Besides my younger sibling, I was the only Indian kid at all of my schools except for the last one I cited. Obviously, my little sister did not accompany me to high school, but there was one other Indian girl there. Unfortunately, she wanted nothing to do with me, because she couldn’t relate to me; she told me I wasn’t Indian enough, that I was white-washed.
I was South Indian and Christian, I didn’t do garba or understand what she was talking about when she asked me about whether I preferred Salwars to lenghas--in fact, I didn’t even know what a lengha was…just like I was clueless about which Bollywood actor I should have a crush on. Once she realized that I had no experience with such things, she decided she had no use for me. We didn’t speak, despite sitting next to each other, in home room.
This is now a well-known tale, this trial-by-ignorance which older 1.5/second gens went through. I am amazed and relieved when I understand that things will never be that brutal for generation 3, not in this world where the internet sates curiosity while dissolving international borders and knitting us all together via the web.

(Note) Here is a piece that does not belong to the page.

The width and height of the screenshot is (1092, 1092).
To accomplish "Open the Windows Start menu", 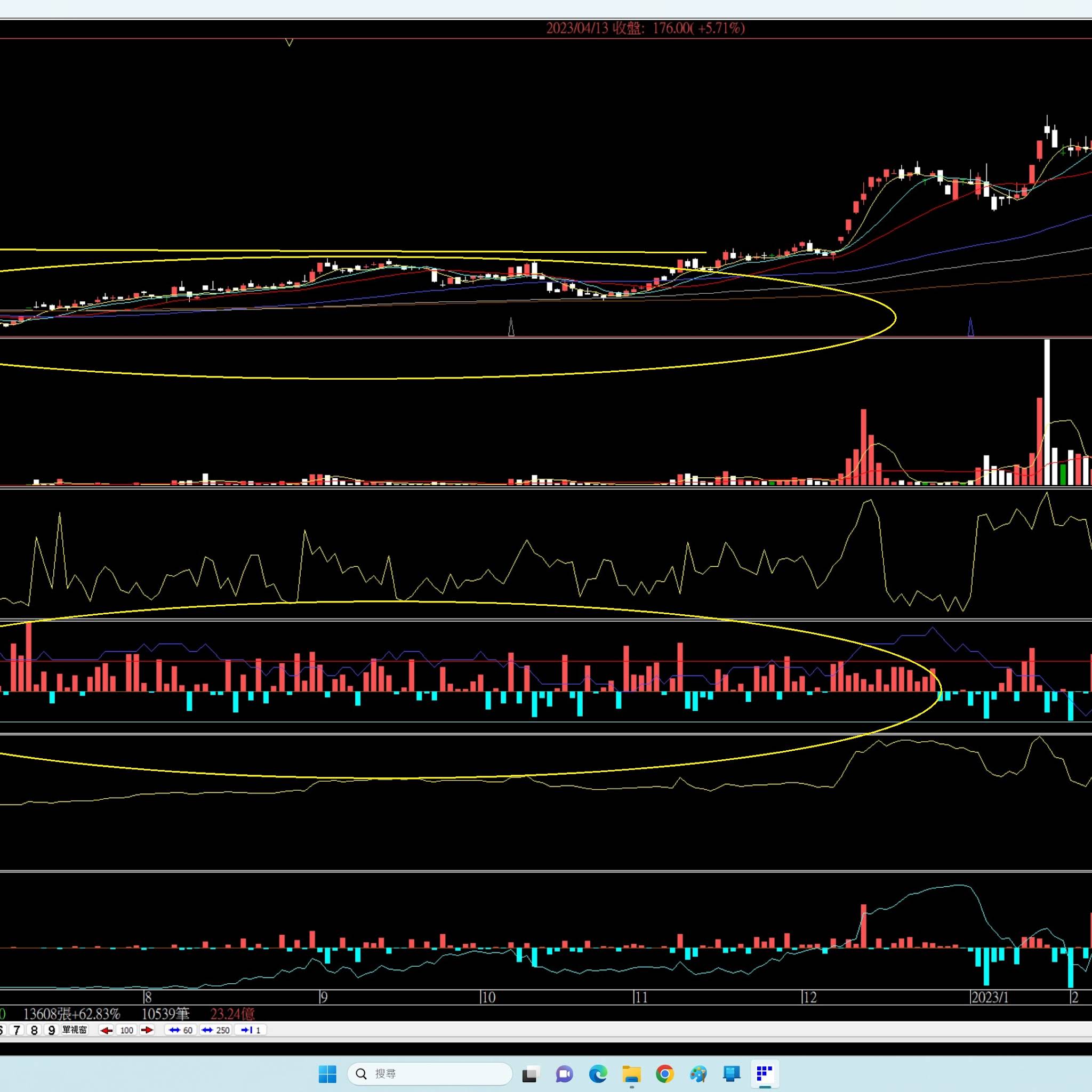I will [327, 1073].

India is no longer so weird or foreign; today, people don’t eat monkey brains on the big screen. The little ABDs I’ve met recently who are nine, 12 and 14 are informed, empowered, righteous and sassy. Once upon a time, if you had told me that girls in this country would wear lenghas and saris to their Junior Prom or in their Senior portrait, I would have thought you were a bad comedian. I would have and did wear Gunne Sax, to both, way back in the early 90s.
::
I often say that I didn’t become a desi until my final year of college, which is when the ISA was allowed back on campus; nothing like “India Night” to give you a concentrated dose of culture. By the time I commenced my second semester of graduate school, in 2000, I had crossed over in to what felt like another realm—for the first time, the majority of my friends were brown. That was life-altering for a girl who lived through the three situations I detailed at the beginning of this post. The more people I met, the more I experienced, the more I learned.

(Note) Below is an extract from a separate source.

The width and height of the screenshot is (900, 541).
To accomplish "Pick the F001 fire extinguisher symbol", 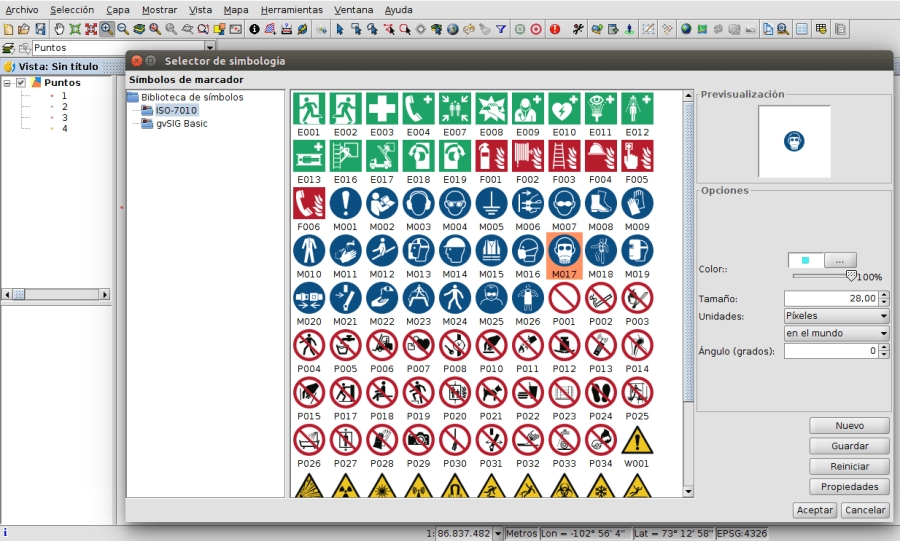I will pos(490,156).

I had taken plenty of South Asian studies classes as an undergrad, but going to a hyper-International school like GW was like getting the practical experience to complement years of theory. Now, I have a rich, self-defined relationship with the subcontinent, a relationship which I’m so immersed in, it confuses and vaguely irritates my parent. She shakes her head when she catches me reading “Learn Malayalam in 30 days” or when she overhears me interrogating my cherished, fobulous friends about everything I don’t know (which is obviously a LOT).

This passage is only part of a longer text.